The Transformation of Gothic Conventions in the (Proto)Modernist Text
DOI:
https://doi.org/10.55804/jtsu-2960-9461-2023-20Keywords:
Gothic, gothic conventions, gothic modernism, Joseph ConradAbstract
The purpose of the present essay is to demonstrate the ways in which gothic conventions are transformed and modified in the modernist text. In particular, it focuses on Joseph Conrad’s proto-modernist novella Heart of Darkness that paved the way for gothic modernism.
The formation of the gothic traditions begins with the publication of the first Gothic novel, Horace Walpole’s The Castle of Otranto (1764). The gothic tradition was shaped by the conventions that were subject to numerous transformations by different literary movements at different times. Needless to say, they underwent experimentation and modification/s within the framework of conceptual-aesthetic paradigm of modernism.

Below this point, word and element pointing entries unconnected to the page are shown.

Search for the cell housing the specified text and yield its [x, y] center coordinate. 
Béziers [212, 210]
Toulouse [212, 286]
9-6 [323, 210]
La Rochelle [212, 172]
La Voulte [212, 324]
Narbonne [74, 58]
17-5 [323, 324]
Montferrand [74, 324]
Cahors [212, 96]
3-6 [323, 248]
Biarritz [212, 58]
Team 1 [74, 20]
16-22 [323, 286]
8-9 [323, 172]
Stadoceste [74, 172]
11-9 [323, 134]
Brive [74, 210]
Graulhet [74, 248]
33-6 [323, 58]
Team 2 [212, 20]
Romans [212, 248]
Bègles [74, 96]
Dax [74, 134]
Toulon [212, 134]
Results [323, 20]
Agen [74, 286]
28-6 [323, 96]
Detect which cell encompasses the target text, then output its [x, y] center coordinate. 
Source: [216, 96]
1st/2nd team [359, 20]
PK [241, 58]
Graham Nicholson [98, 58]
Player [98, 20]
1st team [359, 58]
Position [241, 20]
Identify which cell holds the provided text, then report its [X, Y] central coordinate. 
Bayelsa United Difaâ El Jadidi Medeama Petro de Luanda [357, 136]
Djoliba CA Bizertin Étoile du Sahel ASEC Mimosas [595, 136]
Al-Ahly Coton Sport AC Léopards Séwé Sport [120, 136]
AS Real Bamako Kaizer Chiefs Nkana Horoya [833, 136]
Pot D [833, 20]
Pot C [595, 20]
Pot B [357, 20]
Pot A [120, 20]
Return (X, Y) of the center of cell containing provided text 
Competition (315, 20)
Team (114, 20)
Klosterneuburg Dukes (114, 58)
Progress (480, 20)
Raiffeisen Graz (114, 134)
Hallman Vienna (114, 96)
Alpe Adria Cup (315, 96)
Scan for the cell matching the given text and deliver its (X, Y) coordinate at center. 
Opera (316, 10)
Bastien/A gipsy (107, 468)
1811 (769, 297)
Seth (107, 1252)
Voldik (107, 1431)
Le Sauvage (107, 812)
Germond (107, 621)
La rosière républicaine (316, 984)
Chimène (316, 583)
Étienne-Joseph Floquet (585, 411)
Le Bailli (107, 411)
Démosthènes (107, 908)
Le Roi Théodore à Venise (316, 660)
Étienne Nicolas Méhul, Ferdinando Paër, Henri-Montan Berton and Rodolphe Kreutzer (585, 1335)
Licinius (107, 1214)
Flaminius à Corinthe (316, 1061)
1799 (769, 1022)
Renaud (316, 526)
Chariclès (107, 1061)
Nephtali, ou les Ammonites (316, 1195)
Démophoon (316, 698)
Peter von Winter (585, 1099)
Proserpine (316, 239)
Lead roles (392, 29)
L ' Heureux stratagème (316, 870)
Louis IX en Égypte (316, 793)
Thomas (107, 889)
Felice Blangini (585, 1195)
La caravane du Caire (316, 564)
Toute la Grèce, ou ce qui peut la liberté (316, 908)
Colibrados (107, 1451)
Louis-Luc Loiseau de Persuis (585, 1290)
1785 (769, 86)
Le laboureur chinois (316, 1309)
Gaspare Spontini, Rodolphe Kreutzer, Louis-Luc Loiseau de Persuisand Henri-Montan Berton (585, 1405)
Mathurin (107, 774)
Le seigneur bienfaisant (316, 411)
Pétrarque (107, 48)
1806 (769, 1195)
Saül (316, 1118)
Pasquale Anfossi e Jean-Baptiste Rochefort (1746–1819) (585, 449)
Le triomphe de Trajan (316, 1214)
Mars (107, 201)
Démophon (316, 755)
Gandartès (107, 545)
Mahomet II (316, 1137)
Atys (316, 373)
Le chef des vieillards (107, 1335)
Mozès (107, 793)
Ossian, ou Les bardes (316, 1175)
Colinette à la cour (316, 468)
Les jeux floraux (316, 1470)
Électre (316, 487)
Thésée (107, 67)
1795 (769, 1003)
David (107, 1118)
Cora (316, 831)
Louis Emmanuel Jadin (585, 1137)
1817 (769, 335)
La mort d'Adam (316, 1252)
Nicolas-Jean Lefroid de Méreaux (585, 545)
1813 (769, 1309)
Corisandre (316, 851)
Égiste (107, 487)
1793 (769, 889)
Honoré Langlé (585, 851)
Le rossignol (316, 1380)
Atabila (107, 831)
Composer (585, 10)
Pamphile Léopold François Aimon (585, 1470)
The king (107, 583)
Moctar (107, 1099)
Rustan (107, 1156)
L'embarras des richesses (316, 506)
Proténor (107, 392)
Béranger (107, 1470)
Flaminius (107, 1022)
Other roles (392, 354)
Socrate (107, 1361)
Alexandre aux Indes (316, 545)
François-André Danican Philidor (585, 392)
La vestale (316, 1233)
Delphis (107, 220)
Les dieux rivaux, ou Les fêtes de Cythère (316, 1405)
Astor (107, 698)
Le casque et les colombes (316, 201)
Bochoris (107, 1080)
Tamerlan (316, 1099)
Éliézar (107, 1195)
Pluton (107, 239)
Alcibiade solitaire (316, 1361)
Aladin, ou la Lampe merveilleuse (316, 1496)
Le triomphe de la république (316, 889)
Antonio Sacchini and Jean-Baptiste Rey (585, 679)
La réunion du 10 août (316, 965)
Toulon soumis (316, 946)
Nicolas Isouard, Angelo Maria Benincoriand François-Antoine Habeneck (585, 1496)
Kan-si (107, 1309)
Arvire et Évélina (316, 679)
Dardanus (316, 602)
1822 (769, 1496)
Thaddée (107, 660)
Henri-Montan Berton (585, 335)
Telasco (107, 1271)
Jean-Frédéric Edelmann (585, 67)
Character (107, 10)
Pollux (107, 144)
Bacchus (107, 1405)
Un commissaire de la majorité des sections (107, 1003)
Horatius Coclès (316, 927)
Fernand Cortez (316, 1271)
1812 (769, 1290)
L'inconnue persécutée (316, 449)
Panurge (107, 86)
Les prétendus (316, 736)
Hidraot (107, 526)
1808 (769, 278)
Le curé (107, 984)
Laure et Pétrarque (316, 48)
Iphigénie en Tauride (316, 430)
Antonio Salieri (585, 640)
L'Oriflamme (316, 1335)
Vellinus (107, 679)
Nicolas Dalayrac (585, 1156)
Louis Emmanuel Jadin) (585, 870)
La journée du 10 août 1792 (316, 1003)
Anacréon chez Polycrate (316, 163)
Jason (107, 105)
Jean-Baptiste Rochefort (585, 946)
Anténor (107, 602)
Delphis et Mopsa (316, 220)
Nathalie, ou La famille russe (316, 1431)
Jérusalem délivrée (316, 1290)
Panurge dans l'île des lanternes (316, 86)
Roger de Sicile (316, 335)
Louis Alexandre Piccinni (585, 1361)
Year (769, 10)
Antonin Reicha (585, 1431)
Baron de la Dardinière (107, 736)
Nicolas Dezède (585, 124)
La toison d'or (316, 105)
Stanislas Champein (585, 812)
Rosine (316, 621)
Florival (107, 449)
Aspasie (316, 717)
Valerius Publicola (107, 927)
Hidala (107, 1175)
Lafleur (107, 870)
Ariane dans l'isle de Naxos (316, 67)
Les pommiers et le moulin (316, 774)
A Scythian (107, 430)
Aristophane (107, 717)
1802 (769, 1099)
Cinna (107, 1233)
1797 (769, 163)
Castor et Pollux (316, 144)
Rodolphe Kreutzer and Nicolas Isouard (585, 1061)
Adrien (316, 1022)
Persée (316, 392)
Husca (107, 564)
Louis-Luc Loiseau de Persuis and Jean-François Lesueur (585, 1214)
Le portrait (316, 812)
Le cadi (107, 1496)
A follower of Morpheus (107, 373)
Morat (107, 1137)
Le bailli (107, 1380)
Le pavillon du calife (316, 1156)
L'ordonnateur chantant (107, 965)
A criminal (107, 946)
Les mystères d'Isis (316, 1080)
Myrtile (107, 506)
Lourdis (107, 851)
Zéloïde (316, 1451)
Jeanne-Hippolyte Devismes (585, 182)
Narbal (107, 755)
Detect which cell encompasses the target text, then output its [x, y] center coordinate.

The range of the modifications of what can be categorized or defined as the Gothic in literature is so wide that it is practically impossible to provide its exhaustive classification. Therefore, the whatness of the gothic in literature is still hotly debated in literary scholarship. There are many different, sometimes conflicting and mutually exclusive, opinions on certain problematic issues concerning the gothic tradition.
The gothic or horror novel is a kind of reaction to the ideas of the "age of reason", an expression of the crisis of Enlightenment. Gothic fiction is associated with the Romantic movement which emphasized intense emotional experience often in a wild and scary, bizarre setting. Gothic literature emphasizes the dark side of human existence such as horror and death. In many novels and stories that we categorize as gothic the environment plays a crucial role. Gothic romance is usually characterized by the unique fusion of the fantasy and reality, ordinary and extraordinary, tragic and comic, natural and supernatural, bizarre and commonplace. The plot is complex puzzle, a kind of labyrinth intriguing and perplexing the reader’s mind. The motives of the "cursed family," supernatural/mysterious phenomena, revenge, death, alienation, pervert sexuality and incest are widely used in gothic fiction.
Gothic prose as an important precursor of romanticism focuses on the conflicts between the natural and the supernatural, mysticism and the material world, religion and science, death and life, tyranny and the oppressed, the enslaving socio-political system and the free individual, the hierarchy and individualism, authoritarianism and liberalism. Fusing real with fictional and supernatural with natural, it gives rise to the imaginative realism. Dreams, nightmares, phantasmagorical visions, hallucinations, the interweaving of folk narratives and reality are integral constituents of the gothic realm.
Joseph Conrad as a pre-modernist author paves the way for gothic modernism by intentionally modifying conventional language and idiom of the literary gothic. In his novella Heart of Darkness the monsters, ghosts and monstrous supernatural beings of traditional gothic literature are transformed into an alternative version of the narrativization of history which was previously repressed by the authorized version of history. They turn into immaterial figures that remain in the periphery of our consciousness.
Conrad anticipates cultural, political, and aesthetic dimensions of modernism not only by questioning the past but by drawing as well on a wealth of cultural material and precursor genres rooted in the gothic tradition. Gothic modernism as shaped by Conrad presents multiple perspectives on thematically disparate yet culturally intertwined issues such as ethnicity and espionage, consciousness and electricity, formalism and sensation, and homosexuality and tourism. The novella, psychological exploration of the horrors of empire set in the Congo, is full of gothic imagery and symbolism. As an early or proto-modernist writer Conrad moves away from the gothic traditions as well as Edwardian writing conventions and towards the experimentations associated with the modernist movement.